David took many jobs after his service in the Navy and got his EMT license while applying to various fire departments.. He was accepted to the LA County Fire Academy at the same time that he proposed to the love of his life, Jeannine. My mother had passed by the time David and Jeannine were married, but Dad traveled with us to the wedding. I believe that David’s wedding day was one of the happiest days for my dad-he was so happy for his grandson!
David and Jeannine have two children now, and just like my dad, David works hard so Jeannine can be home with the kids. He is a LA County Paramedic now and he does his work with dedication and commitment. Just like his grandfather. He doesn’t boast about his work, he just does it. I pray every day that he is kept safe so he can go home to his sweet family. Last year, his own town of Ventura was threatened by fire and he was gone for three weeks. He is now fighting the current fires in LA County-please keep him in your prayers. I know his grandfather is watching over him from Heaven and is proud.

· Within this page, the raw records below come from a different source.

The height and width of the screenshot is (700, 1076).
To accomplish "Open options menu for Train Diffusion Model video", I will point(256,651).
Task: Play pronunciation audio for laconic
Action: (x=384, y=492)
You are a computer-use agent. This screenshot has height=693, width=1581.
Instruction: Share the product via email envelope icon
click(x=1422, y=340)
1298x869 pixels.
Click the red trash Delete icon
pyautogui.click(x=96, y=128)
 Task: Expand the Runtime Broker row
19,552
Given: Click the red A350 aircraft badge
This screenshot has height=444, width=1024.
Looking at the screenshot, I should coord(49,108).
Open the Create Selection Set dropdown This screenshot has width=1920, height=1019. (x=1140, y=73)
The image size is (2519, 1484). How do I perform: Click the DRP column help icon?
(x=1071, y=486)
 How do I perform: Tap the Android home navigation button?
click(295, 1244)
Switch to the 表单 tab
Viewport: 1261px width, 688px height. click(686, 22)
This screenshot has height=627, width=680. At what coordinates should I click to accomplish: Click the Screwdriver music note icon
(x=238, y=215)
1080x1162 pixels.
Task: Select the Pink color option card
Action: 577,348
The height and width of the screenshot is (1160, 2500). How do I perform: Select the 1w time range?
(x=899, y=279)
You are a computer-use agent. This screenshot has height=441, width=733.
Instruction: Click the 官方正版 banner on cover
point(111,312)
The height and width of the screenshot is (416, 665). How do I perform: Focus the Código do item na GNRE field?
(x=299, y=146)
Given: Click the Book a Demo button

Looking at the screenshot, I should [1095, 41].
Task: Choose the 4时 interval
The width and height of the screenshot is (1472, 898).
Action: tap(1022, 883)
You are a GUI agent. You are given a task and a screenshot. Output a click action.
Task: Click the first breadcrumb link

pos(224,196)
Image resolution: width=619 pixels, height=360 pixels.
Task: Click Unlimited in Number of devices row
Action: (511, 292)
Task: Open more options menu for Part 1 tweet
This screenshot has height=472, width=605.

My final hero is the one I know the best-my husband Kevin. I know, it sounds really corny, but it is true. They say you marry your father, so I hit the jackpot! Kevin and I have been together for 35 years. We have had our good times and our not so good times. He hasn’t always been my hero, just the opposite many times throughout our relationship. But, anything worth having is worth working for, and Kevin and I have worked for our marriage. Kevin too, had a tough early life. Both of his parents died when he was in college. He is an only child, so he was all alone. When we met, I was drawn to his kindness and his sense of humor. He has many “traits” that I am not crazy about, but he has ALWAYS taken care of me. He didn’t really want to get married, but he knew it was important to me, so we got married. He didn’t want children, but I did, so we had the joy of our lives, Molly. He didn’t complain when I decided to become a stay home mom for five years after Molly was born. He didn’t want to build our second home in Fishers, but he knew it was important to me, so we built it. We lived there for 18 years! He didn’t believe me when I said we could retire to California, but he kept the faith that I was right, and here we are. Everything we have is because we have been a “team” together. So, you are probably saying, “that’s just a good marriage” and that would be true. What you don’t know is that Kevin has faced many health issues the last three years. Major health issues. Thank God he is doing good now, and being retired is the best thing for his health. He still feels like he should be working and I keep telling him to relax-you have earned this time in your life. Just like my dad, he worries about the future, my future, and Molly’s future. We just want HIM, here with us. God truly blessed my life that night in October of 1983 at O’Sullivan’s in Fort Wayne when I met Kevin. I am trying to do a better job of showing Kevin how much he means to me and how much I love and admire him.